### 実施する作業
(a) Spark PDFに関する文章のうち、「reader: サポートされるリーダー: pdfBox」から「最初のドキュメントは1ページです。」までを、その両端も含めて正確に書き写してください。
(b) Spark PDFに関する文章の最後の部分に続けて、その先の内容を書いてください。

### 提示された文章
• • • • • • •

Spark PDF on Databricks

Posted at 2025-05-04

こちらで存在を知りました。

もともとSpark PDFデータソースというものが存在していたそうなのですが、こちらのデータソースがDatabricksでも動くようになったとのこと。ありがとうございます。

リポジトリはこちら。

Databricksで動かしてみます。

使用するには、クラスターでMavenからライブラリをインストールする必要があります。

サンプルノートブックの実行

Databricks用のサンプルノートブックが提供されているので、こちらを使わせていただきます。

このノートブックは、Databricksプラットフォーム上でApache Sparkを使用して複数ページのPDFファイルを読み込む方法を示しています。

ソースコード: https://github.com/StabRise/spark-pdf

関連ブログ投稿:

⭐ GitHubでスターを付けてください — 私たちの大きな励みになります！

主な機能:

PDFドキュメントをSpark DataFrameに読み込む
ページごとにPDFファイルを遅延読み込み
最大10,000ページの大きなファイルをサポート
スキャンされたPDFファイルをサポート（OCRを呼び出す）
Tesseract OCRをインストールする必要はありません。パッケージに含まれています

必要条件

Databricksランタイムv15.04以上（Spark v3.5.x）
Spark PDF v0.1.16以上（maven: com.stabrise:spark-pdf-spark35_2.12:0.1.16）

import io
import os
from PIL import Image

SparkにPDFドキュメントを読み込む

# サンプルのPDFファイルをダウンロード
import urllib.request

filenames = ["example1.pdf", "example2.pdf", "example3.pdf"]
url = f"https://raw.githubusercontent.com/StabRise/spark-pdf/refs/heads/main/examples/"
for f in filenames:
    urllib.request.urlretrieve(url + f, f)

df = spark.read.format("pdf") \
    .option("imageType", "BINARY") \
    .option("resolution", "300") \
    .option("pagePerPartition", "8") \
    .option("reader", "pdfBox") \
    .load([f"file:{os.getcwd()}/{f}" for f in filenames])

データソースの利用可能なオプション:

imageType: 出力画像タイプ。次の値が使用可能: "BINARY", "GREY", "RGB"。デフォルト: "RGB"。
resolution: PDFページを画像にレンダリングする際の解像度。デフォルト: "300" dpi。
pagePerPartition: Spark DataFrameにおけるパーティションごとのページ数。デフォルト: "5"。
reader: サポートされるリーダー: pdfBox - PdfBox Javaライブラリに基づく, gs - GhostScriptに基づく（システムにGhostScriptのインストールが必要）

すべてのドキュメントの総ページ数をカウントする

Spark PDFは遅延評価アプローチを採用しており、PDFファイル全体をメモリにロードすることなくメタデータを抽出します。

この例では、2つのPDFドキュメントを読み込みました:

最初のドキュメントは1ページです。
2番目のドキュメントは認識されないテキストを含む1ページです。
最後のドキュメントは30ページです。

df.count()

パーティション数の確認

設定でオプション pagePerPartition = 8 を指定しました。これにより、6つのパーティションが作成されます:

最初のファイルに1つのパーティション。
2番目のファイルに1つのパーティション。
30ページを含む最後のファイルに4つのパーティション。

df.rdd.getNumPartitions()

データフレームの表示

データフレームには次の列が含まれています:

path: ファイルへのパス
page_number: ドキュメントのページ番号
text: PDFページのテキストレイヤーから抽出されたテキスト
image: ページの画像表現
document: レンダリングされた画像からOCRで抽出されたテキスト（Tesseract OCRを使用）
partition_number: パーティション番号

df.select("filename", "page_number", "partition_number", "text") \
    .orderBy("filename", "page_number") \
    .show()

• • • • • • •

### 単語と要素の位置特定データ
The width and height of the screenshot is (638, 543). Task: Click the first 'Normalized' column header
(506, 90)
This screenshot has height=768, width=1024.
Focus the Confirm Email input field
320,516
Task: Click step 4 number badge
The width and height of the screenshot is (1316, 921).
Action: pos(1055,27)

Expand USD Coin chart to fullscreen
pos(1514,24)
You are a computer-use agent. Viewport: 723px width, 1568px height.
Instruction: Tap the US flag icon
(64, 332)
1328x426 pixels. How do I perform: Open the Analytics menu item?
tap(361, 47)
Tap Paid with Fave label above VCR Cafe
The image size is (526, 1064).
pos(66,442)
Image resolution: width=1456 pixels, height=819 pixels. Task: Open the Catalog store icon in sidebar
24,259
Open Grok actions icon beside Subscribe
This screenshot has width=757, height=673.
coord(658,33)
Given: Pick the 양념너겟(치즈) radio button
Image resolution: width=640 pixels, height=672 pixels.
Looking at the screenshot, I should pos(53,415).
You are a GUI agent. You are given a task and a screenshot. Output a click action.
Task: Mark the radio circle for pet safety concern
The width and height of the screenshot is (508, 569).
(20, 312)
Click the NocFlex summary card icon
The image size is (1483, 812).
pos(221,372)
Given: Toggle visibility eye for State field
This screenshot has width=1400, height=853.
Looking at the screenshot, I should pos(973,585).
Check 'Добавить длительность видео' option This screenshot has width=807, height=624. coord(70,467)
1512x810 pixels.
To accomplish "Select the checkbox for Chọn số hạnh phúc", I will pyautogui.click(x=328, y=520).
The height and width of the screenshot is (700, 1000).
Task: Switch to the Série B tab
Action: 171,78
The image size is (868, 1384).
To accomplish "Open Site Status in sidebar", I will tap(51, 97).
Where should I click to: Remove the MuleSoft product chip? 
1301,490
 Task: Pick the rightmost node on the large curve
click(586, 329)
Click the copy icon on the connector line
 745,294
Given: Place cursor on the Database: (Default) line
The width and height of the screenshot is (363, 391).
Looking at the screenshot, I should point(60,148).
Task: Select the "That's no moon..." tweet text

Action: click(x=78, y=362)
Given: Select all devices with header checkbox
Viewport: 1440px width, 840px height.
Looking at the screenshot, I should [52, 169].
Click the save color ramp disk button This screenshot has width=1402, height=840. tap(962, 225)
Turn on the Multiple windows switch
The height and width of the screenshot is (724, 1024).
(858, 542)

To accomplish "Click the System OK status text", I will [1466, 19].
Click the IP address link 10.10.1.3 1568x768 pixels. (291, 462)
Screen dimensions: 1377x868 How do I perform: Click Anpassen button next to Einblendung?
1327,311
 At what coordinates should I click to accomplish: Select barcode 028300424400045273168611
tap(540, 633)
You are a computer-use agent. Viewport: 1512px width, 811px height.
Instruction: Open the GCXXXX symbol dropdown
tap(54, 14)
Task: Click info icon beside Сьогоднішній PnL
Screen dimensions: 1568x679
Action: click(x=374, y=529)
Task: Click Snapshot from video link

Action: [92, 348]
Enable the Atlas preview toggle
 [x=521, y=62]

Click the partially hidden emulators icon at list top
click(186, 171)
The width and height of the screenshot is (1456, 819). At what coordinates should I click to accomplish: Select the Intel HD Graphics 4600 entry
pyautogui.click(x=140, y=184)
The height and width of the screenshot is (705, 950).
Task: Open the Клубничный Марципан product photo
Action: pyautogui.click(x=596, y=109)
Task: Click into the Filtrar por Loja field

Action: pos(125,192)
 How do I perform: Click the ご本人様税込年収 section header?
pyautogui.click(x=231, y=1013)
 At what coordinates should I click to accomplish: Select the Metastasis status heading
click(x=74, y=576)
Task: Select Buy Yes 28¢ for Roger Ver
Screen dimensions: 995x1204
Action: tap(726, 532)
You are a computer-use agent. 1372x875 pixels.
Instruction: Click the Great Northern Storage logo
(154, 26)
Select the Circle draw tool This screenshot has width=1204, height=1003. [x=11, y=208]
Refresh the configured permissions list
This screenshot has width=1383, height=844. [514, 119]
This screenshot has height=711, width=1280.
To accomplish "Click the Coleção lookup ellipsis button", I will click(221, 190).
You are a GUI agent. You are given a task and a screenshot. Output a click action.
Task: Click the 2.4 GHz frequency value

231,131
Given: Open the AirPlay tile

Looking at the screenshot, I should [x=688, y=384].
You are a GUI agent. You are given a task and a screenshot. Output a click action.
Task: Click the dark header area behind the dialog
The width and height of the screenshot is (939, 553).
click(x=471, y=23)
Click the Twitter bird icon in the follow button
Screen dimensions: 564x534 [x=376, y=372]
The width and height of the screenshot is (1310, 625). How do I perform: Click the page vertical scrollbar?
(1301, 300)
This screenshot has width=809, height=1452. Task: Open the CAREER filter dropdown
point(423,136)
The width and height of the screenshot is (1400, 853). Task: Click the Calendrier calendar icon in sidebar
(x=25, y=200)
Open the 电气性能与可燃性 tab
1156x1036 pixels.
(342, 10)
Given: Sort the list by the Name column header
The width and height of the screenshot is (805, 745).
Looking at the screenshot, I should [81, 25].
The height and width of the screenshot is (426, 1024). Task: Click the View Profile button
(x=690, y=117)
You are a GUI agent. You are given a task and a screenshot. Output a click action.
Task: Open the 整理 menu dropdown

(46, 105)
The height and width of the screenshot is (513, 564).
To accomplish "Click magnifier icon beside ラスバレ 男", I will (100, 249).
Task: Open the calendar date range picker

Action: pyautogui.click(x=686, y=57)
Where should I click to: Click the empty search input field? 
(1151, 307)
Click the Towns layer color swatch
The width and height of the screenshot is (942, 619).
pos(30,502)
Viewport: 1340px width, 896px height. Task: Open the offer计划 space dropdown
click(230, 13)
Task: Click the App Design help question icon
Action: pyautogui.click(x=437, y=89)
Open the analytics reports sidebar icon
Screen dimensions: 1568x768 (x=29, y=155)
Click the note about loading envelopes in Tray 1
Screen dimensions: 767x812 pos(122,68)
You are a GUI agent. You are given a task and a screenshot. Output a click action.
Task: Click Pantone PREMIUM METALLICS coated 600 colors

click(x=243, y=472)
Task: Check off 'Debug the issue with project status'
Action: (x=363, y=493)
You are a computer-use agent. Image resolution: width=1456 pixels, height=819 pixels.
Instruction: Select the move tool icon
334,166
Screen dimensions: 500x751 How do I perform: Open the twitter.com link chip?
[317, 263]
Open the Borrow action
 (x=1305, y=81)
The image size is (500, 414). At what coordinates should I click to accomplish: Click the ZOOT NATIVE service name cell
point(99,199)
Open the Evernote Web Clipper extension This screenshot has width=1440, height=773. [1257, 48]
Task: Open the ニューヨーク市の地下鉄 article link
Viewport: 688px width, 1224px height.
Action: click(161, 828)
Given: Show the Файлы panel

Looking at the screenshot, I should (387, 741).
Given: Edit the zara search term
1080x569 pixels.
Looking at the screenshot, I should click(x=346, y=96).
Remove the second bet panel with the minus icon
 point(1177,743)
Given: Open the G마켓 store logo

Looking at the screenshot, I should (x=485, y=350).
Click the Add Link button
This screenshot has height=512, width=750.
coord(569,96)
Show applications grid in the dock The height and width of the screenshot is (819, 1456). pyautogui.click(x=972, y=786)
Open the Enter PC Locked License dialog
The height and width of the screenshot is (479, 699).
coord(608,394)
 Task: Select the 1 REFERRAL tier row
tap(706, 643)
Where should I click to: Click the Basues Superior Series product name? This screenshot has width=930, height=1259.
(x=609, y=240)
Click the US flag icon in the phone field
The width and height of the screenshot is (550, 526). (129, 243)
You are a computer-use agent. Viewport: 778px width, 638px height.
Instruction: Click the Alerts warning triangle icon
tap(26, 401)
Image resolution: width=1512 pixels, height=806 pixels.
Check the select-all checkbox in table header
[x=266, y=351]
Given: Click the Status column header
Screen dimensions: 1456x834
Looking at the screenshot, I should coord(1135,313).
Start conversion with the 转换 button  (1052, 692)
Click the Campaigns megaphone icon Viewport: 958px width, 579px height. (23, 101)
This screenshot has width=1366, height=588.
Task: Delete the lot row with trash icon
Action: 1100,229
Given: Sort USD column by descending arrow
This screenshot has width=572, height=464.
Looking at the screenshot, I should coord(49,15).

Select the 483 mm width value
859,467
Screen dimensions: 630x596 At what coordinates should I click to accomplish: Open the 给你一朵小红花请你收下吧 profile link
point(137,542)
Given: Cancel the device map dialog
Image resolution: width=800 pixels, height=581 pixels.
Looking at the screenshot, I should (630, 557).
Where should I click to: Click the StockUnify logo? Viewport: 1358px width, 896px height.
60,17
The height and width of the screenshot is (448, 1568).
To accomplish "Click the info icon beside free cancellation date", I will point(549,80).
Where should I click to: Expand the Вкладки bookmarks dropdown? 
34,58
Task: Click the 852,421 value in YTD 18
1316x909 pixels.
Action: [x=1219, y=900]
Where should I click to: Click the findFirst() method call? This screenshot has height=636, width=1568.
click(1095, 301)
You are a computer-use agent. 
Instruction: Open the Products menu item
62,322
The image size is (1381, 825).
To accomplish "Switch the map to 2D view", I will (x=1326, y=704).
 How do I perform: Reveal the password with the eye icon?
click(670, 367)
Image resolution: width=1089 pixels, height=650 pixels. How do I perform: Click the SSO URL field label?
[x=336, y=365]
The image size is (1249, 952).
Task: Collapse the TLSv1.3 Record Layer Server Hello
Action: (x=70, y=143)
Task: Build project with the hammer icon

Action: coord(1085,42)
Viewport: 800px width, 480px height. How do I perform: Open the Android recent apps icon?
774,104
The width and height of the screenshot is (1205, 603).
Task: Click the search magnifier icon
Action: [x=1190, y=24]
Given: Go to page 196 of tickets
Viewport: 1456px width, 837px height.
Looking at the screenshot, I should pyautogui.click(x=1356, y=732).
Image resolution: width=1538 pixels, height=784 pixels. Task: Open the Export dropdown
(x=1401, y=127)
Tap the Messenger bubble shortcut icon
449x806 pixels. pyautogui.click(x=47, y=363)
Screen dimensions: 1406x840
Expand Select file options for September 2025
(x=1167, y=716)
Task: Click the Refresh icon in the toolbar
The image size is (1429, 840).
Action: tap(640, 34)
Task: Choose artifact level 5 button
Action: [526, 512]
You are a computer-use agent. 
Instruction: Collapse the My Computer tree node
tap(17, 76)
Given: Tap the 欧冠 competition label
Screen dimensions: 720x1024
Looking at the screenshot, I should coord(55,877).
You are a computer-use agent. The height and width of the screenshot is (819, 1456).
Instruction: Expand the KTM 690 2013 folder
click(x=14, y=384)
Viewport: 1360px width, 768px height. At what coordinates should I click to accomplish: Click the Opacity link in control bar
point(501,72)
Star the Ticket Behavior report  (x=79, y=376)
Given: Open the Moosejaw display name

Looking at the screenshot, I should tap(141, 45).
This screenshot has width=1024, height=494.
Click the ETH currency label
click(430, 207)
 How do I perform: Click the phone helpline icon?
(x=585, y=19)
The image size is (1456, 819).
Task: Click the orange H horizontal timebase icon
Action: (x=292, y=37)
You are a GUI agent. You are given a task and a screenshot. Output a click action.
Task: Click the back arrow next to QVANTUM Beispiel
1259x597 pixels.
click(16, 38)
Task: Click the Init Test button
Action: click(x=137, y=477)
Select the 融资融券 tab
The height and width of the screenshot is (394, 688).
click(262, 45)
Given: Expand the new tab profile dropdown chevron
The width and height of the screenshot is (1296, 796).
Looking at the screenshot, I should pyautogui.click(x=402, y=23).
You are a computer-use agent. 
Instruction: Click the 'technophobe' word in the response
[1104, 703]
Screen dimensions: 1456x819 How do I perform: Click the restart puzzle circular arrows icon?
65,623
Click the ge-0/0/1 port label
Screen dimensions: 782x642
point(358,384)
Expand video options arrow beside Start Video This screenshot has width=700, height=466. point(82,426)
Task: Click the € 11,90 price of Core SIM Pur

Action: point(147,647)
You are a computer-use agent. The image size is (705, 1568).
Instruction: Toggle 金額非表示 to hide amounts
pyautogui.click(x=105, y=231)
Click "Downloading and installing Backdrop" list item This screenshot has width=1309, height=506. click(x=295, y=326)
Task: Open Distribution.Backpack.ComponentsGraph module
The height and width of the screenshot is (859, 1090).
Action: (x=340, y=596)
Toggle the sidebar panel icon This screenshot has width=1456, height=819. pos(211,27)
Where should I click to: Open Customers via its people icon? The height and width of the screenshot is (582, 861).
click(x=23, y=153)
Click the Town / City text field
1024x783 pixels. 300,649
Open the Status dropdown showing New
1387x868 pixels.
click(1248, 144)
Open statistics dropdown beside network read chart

• • • • • • •

### 作業ごとの結果
(a)
reader: サポートされるリーダー: pdfBox - PdfBox Javaライブラリに基づく, gs - GhostScriptに基づく（システムにGhostScriptのインストールが必要）

すべてのドキュメントの総ページ数をカウントする

Spark PDFは遅延評価アプローチを採用しており、PDFファイル全体をメモリにロードすることなくメタデータを抽出します。

この例では、2つのPDFドキュメントを読み込みました:

最初のドキュメントは1ページです。

(b)
+------------+-----------+----------------+--------------------+
|    filename|page_number|partition_number|                text|
+------------+-----------+----------------+--------------------+
|example1.pdf|          0|               4|RECIPE\nStrawberr...|
|example2.pdf|          0|               5|                  \n|
|example3.pdf|          0|               0|Lorem ipsum \nLor...|
|example3.pdf|          1|               0|In non mauris jus...|
|example3.pdf|          2|               0|Lorem ipsum dolor...|
|example3.pdf|          3|               0|Maecenas mauris l...|
|example3.pdf|          4|               0|Etiam vehicula lu...|
|example3.pdf|          5|               0|Lorem ipsum \nLor...|
|example3.pdf|          6|               0|In non mauris jus...|
|example3.pdf|          7|               0|Lorem ipsum dolor...|
|example3.pdf|          8|               1|Maecenas mauris l...|
|example3.pdf|          9|               1|Etiam vehicula lu...|
|example3.pdf|         10|               1|Lorem ipsum \nLor...|
|example3.pdf|         11|               1|In non mauris jus...|
|example3.pdf|         12|               1|Lorem ipsum dolor...|
|example3.pdf|         13|               1|Maecenas mauris l...|
|example3.pdf|         14|               1|Etiam vehicula lu...|
|example3.pdf|         15|               1|Lorem ipsum \nLor...|
|example3.pdf|         16|               2|In non mauris jus...|
|example3.pdf|         17|               2|Lorem ipsum dolor...|
+------------+-----------+----------------+--------------------+
only showing top 20 rows

displayでも表示可能です。

df.select("filename", "page_number", "partition_number", "text") \
    .orderBy("filename", "page_number").display()

df.printSchema()

root
 |-- path: string (nullable = true)
 |-- filename: string (nullable = true)
 |-- page_number: integer (nullable = true)
 |-- partition_number: integer (nullable = true)
 |-- text: string (nullable = true)
 |-- image: struct (nullable = true)
 |    |-- path: string (nullable = true)
 |    |-- resolution: integer (nullable = true)
 |    |-- data: binary (nullable = true)
 |    |-- imageType: string (nullable = true)
 |    |-- exception: string (nullable = true)
 |    |-- height: integer (nullable = true)
 |    |-- width: integer (nullable = true)
 |-- document: struct (nullable = true)
 |    |-- path: string (nullable = true)
 |    |-- text: string (nullable = true)
 |    |-- outputType: string (nullable = true)
 |    |-- bBoxes: array (nullable = true)
 |    |    |-- element: struct (containsNull = true)
 |    |    |    |-- text: string (nullable = true)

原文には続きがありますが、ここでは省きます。